A reception will immediately follow Dr. Floudas' talk.
- Nano@Wayne Seminar with Dr. Peter Grutter
October 27 2015 at 2:30 PM
The Office of the Vice President for Research is pleased to host the next Nano@Wayne seminar on Tuesday, October 27, 2015 at 2:30 p.m. in the Welcome Center auditorium. The seminar is free and open to the public; registration is requested.
The guest speaker will be Dr. Peter Grutter, professor and dhair of the Department of Physics at McGill University. He will present, "Atomic Force Microscopy-much more than pretty images."
Dr. Grutter's group works on developing tools, mainly scanning probe microscopy based, and applying them to problems in nanoscience, in particular nanoelectronics. He investigates magnetic particles, quantum dots, molecules and neurons to understand their properties and structure-function relationships with respect to information processing and data storage. Furthermore, he is developing micromachined, cantilever based sensors for biochemical sensing.

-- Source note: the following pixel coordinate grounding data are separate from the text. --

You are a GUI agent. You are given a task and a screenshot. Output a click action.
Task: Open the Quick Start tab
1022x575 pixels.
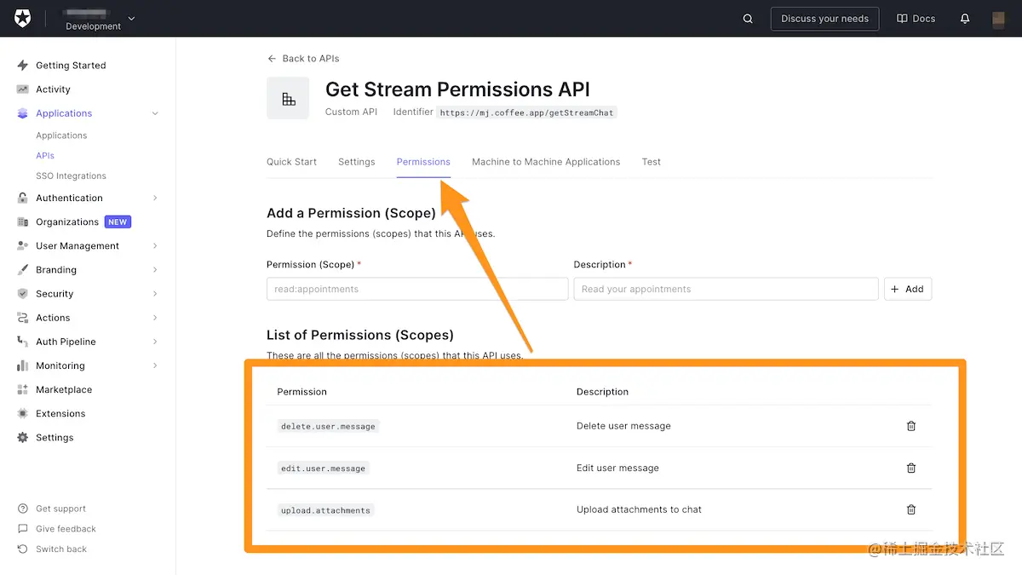point(291,162)
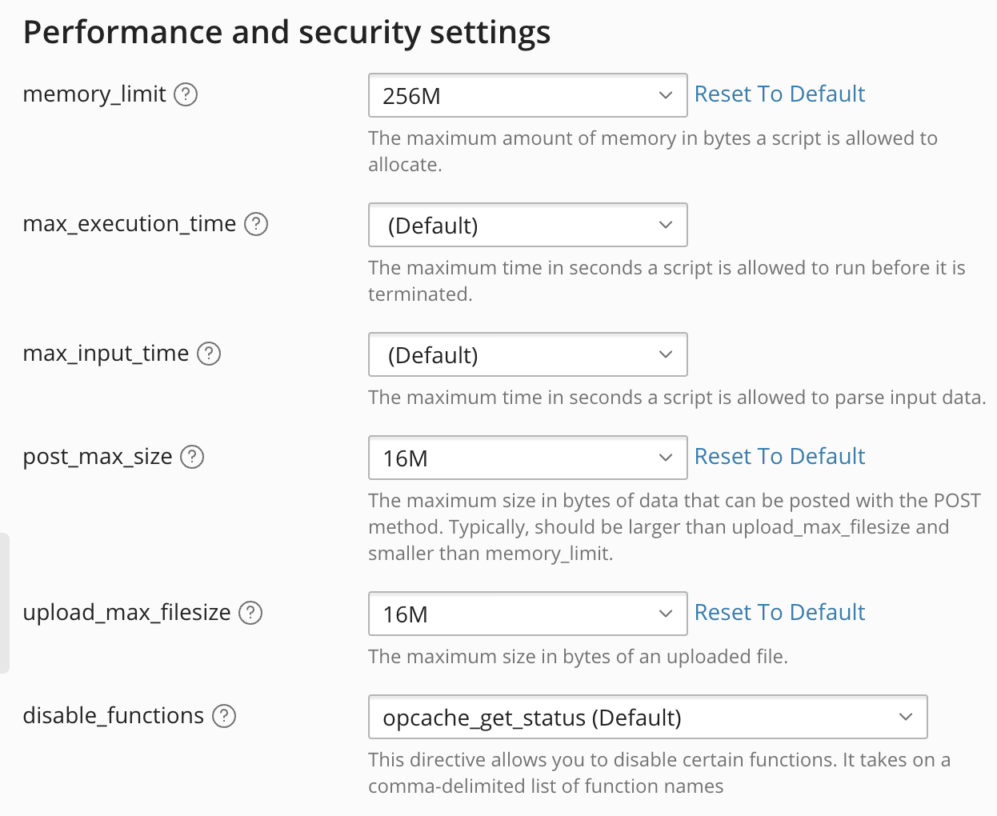Click the disable_functions dropdown chevron arrow

click(906, 717)
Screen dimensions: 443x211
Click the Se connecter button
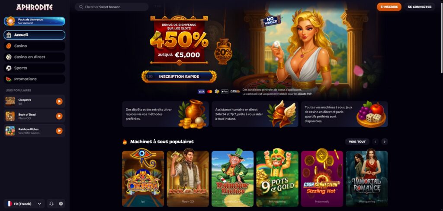click(x=419, y=7)
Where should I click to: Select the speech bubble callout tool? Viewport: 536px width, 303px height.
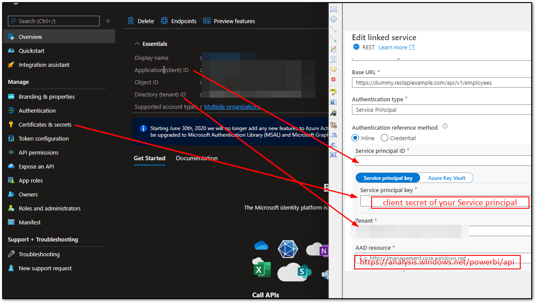click(333, 69)
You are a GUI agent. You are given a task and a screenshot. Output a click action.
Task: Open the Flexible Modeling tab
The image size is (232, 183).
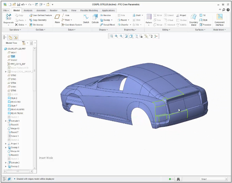(x=89, y=10)
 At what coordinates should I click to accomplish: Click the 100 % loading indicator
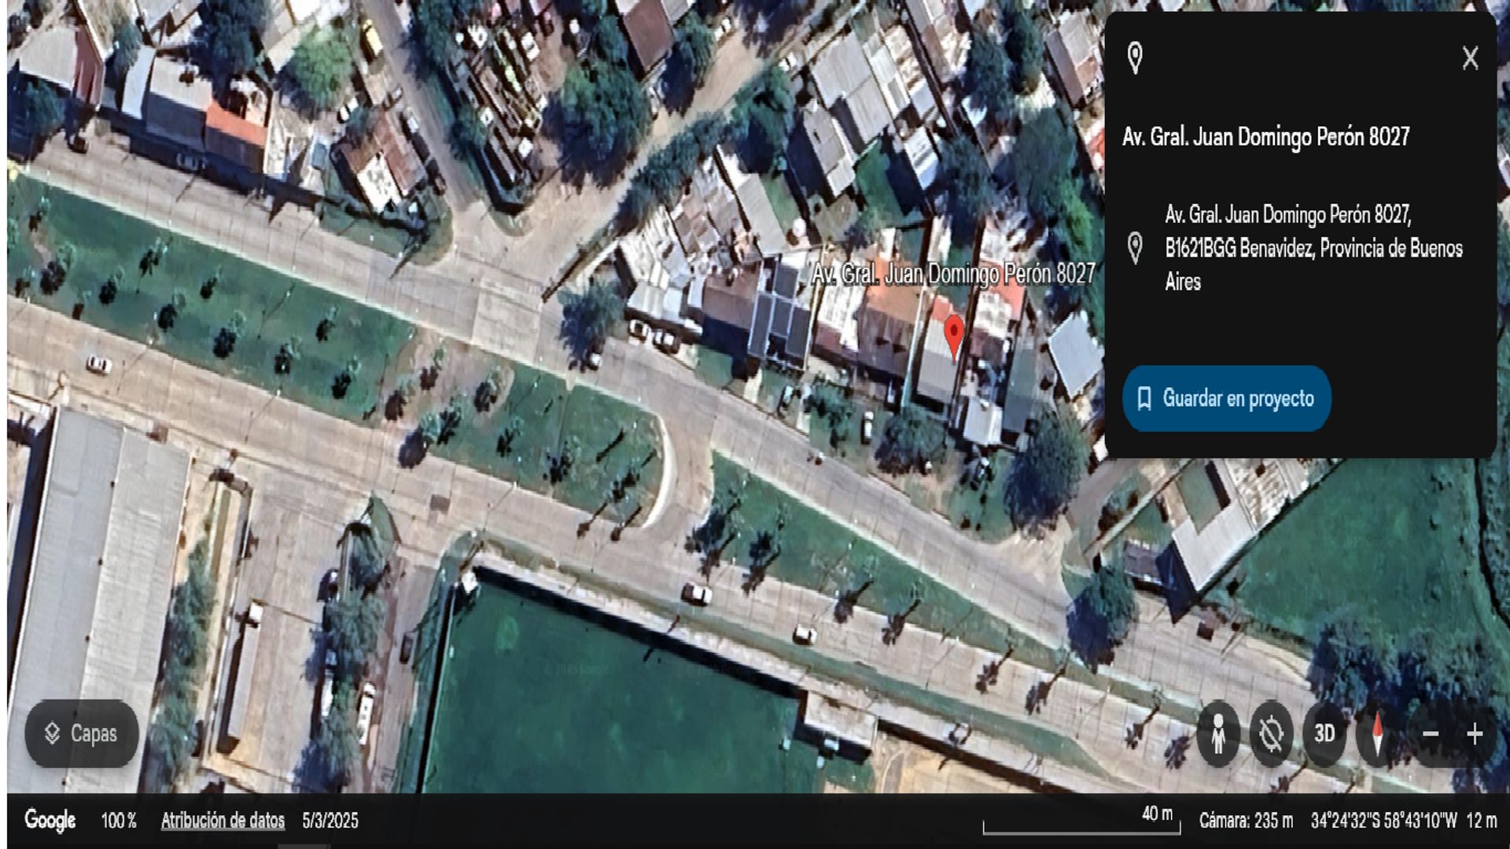pyautogui.click(x=119, y=821)
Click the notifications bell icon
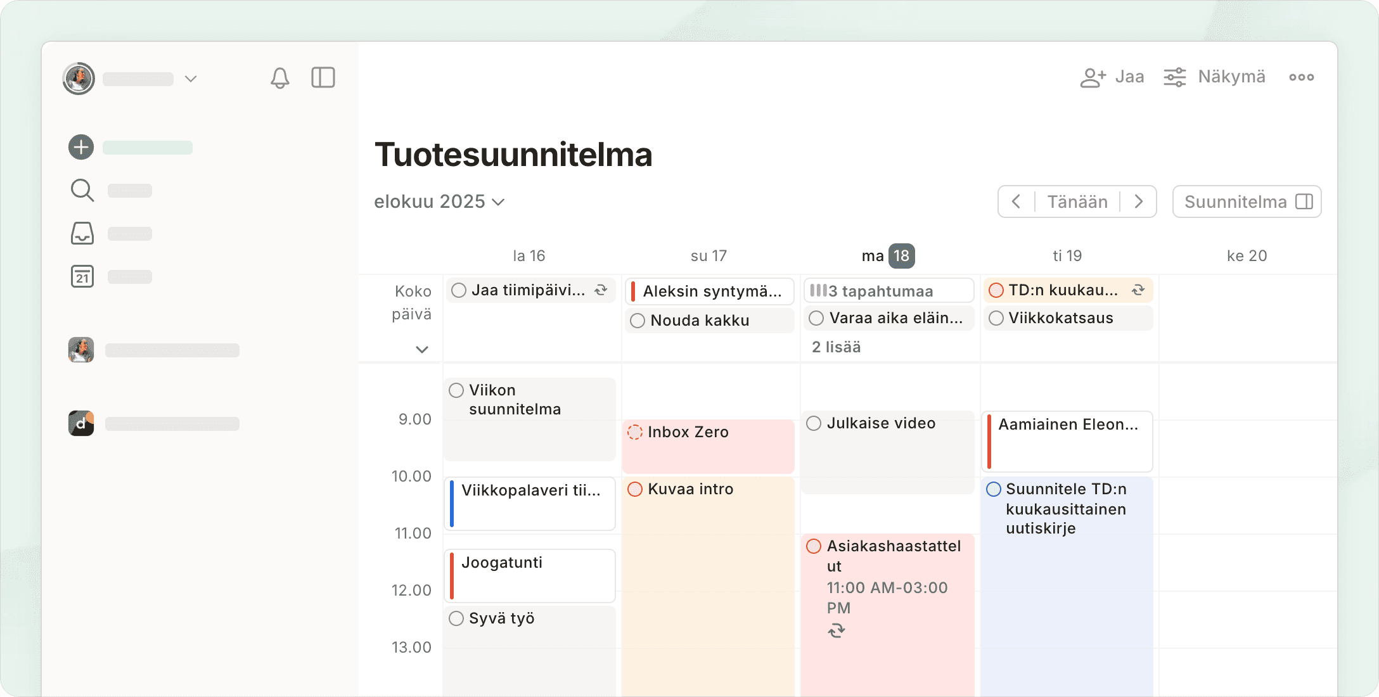The height and width of the screenshot is (697, 1379). pyautogui.click(x=279, y=78)
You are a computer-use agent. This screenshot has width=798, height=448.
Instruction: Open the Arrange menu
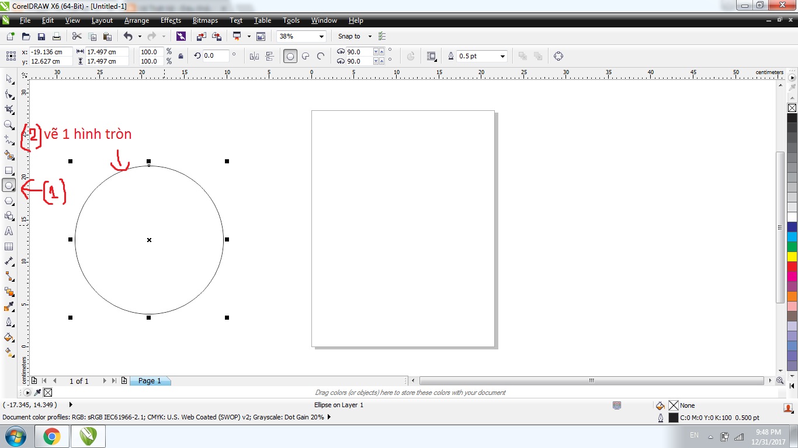point(136,20)
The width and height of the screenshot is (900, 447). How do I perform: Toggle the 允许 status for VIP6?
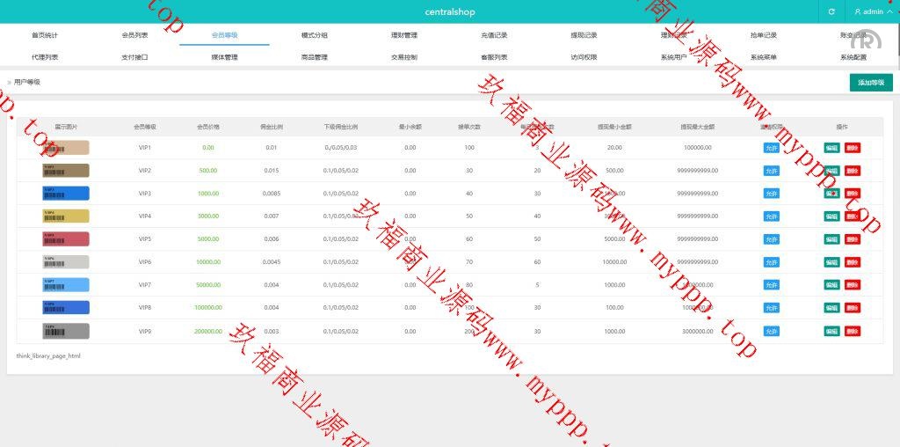coord(771,262)
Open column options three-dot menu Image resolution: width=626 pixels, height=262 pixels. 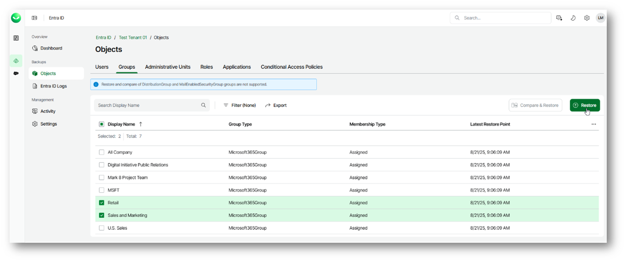[x=593, y=124]
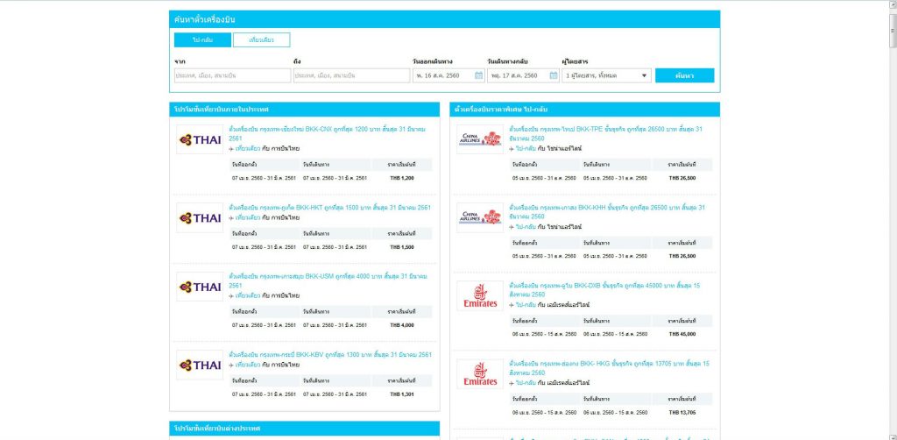Open the BKK-KBV Krabi ticket link

point(329,355)
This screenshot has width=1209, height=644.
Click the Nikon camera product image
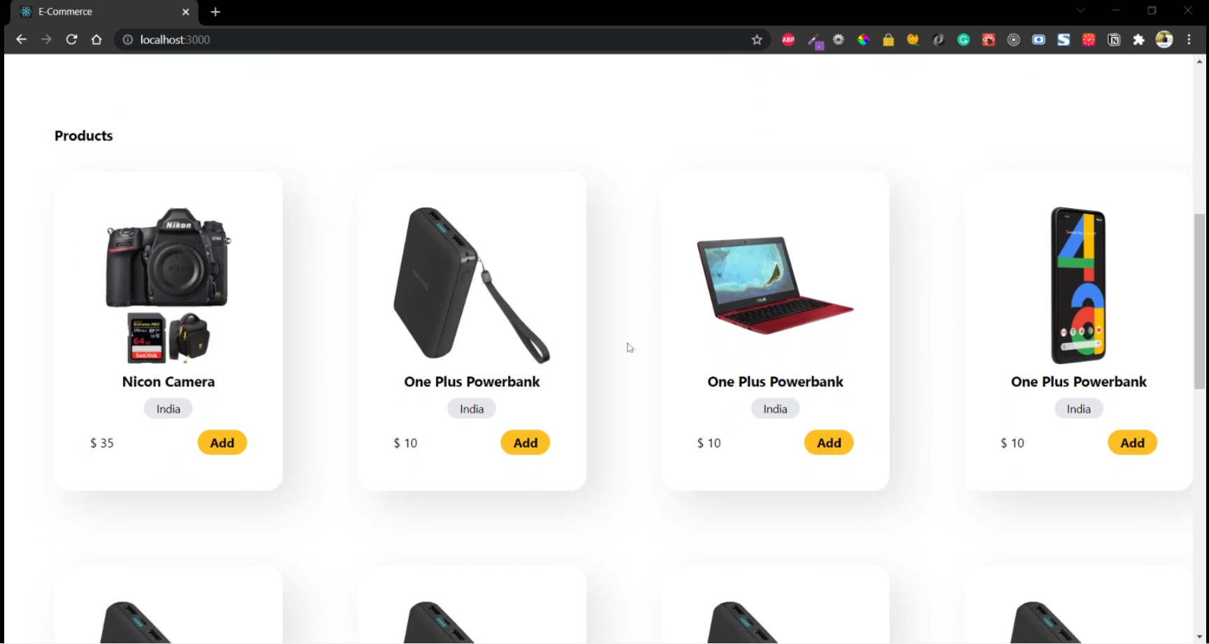(x=168, y=286)
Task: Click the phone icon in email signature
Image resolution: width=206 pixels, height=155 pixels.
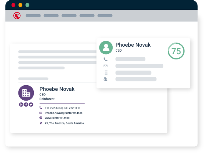Action: coord(41,108)
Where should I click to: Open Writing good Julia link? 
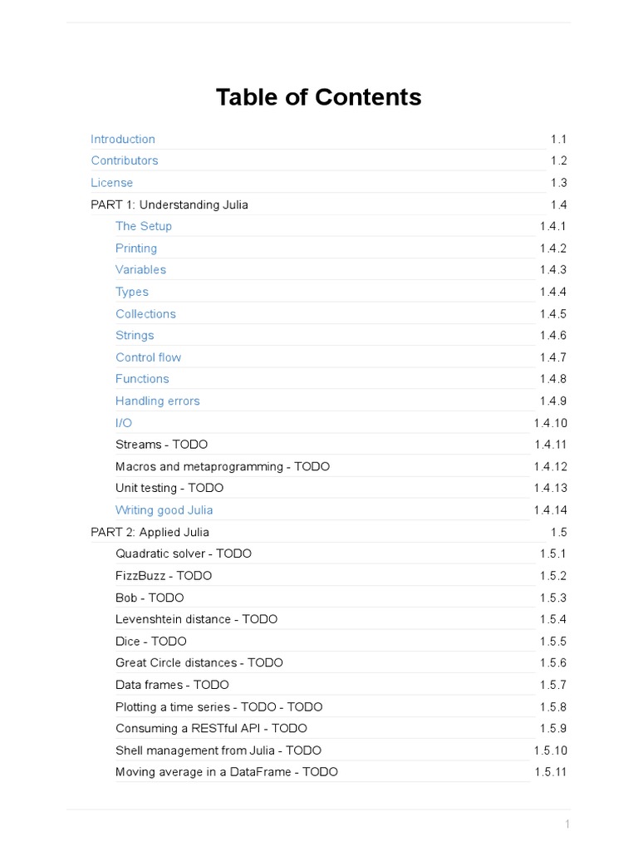pos(164,509)
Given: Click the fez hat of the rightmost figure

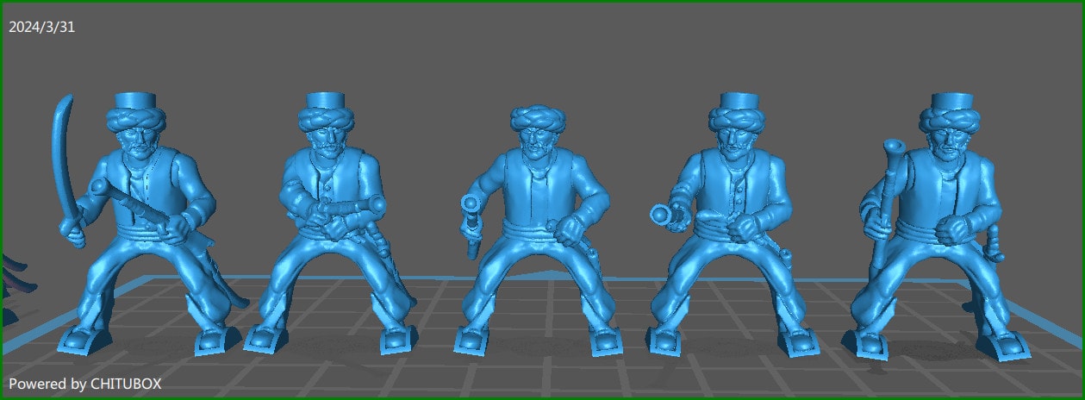Looking at the screenshot, I should click(950, 103).
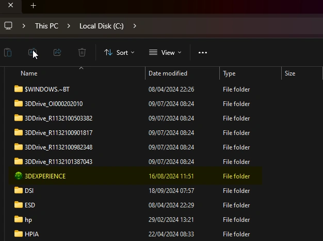Click the Delete trash can icon

[x=82, y=52]
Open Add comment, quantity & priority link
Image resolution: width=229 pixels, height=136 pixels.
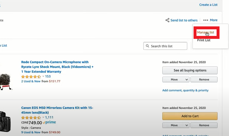click(185, 90)
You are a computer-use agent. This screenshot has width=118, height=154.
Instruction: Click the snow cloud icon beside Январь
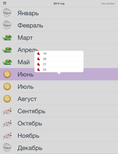point(7,13)
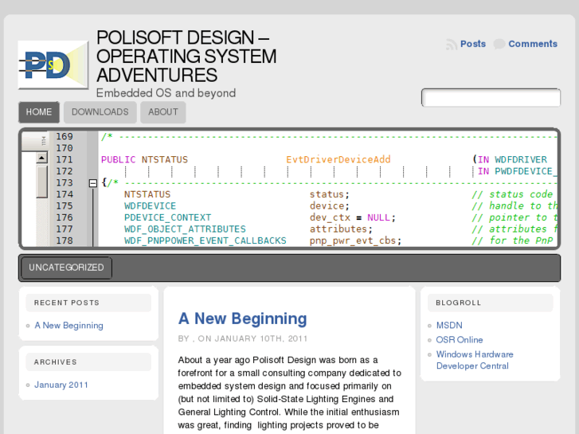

Atomic Force Microscopy (AFM) is a technique that allows atomic scale spatial resolution on essentially any material, including insulators and metals, in essentially any environment: from ultra high vacuum to liquids, at temperatures of several 100K down to mK. These images allow extraction of detailed structural information, in particular when combined with state of the art modeling. Many properties, such as electrical surface potential, elasticity, yield stress, adhesion or friction can be measured and correlated to structure, often as a function of external parameters such as light or electrochemical potential. Completing this ‘nanolab’ is the capability of AFM to manipulate objects. In this colloquium, Dr. Grutter will concentrate on structure-property AFM experiments that can give fundamental insights in fields which have major potential for important applications. Some of the fundamental questions include: How is charge separated in organic photovoltaics? What determines Li mobility in batteries? How does the electrical conductivity of a nanometer scale contact depend on mechanical properties? What induces the formation of a synapse in a neuron? By describing Dr. Grutter's research group’s ongoing attempts to find answers to these questions, he will also demonstrate how state-of-the-art AFM goes well beyond being a tool to make ‘pretty’ images.
A short reception will immediately follow Dr. Grutter's presentation.